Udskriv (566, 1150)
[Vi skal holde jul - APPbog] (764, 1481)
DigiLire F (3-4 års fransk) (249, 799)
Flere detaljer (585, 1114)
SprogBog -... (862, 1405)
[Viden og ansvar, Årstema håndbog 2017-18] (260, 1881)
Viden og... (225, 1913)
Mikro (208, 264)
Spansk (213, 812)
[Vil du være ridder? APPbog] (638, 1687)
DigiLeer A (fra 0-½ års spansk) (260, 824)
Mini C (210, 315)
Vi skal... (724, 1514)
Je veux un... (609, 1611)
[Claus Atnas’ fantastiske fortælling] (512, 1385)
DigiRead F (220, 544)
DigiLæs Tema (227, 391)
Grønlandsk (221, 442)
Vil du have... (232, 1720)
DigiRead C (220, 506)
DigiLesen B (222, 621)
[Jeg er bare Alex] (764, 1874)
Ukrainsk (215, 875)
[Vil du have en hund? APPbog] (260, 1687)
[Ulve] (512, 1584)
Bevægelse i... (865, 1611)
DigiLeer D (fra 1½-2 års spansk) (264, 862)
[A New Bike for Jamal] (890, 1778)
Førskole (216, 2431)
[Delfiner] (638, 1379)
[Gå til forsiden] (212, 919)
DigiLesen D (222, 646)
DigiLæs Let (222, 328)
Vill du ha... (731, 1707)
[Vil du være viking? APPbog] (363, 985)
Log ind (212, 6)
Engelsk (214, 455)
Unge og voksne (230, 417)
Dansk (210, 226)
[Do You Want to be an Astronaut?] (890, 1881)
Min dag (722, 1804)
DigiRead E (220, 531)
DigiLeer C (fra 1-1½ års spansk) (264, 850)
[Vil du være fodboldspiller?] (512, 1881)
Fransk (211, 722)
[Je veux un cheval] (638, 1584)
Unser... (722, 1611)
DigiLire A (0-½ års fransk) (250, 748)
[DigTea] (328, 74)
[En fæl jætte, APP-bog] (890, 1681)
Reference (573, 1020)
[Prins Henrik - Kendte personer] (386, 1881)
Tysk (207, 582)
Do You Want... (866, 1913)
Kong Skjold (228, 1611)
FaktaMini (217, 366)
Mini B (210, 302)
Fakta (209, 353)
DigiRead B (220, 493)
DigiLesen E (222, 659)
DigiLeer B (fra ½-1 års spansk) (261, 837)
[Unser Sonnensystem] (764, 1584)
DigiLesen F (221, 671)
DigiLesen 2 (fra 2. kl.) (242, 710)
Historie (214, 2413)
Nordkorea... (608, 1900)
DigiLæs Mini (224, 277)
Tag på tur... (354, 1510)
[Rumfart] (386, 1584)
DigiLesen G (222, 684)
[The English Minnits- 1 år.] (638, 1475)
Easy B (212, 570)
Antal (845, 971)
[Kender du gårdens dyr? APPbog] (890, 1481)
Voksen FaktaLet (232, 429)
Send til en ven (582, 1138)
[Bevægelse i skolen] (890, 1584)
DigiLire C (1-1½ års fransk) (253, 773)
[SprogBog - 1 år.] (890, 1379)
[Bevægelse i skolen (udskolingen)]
********
Only the lines holding the word "have" belong in the answer; copy them from the listing above.

**Output:**
Vil du have... (232, 1720)
[Vil du have en hund? APPbog] (260, 1687)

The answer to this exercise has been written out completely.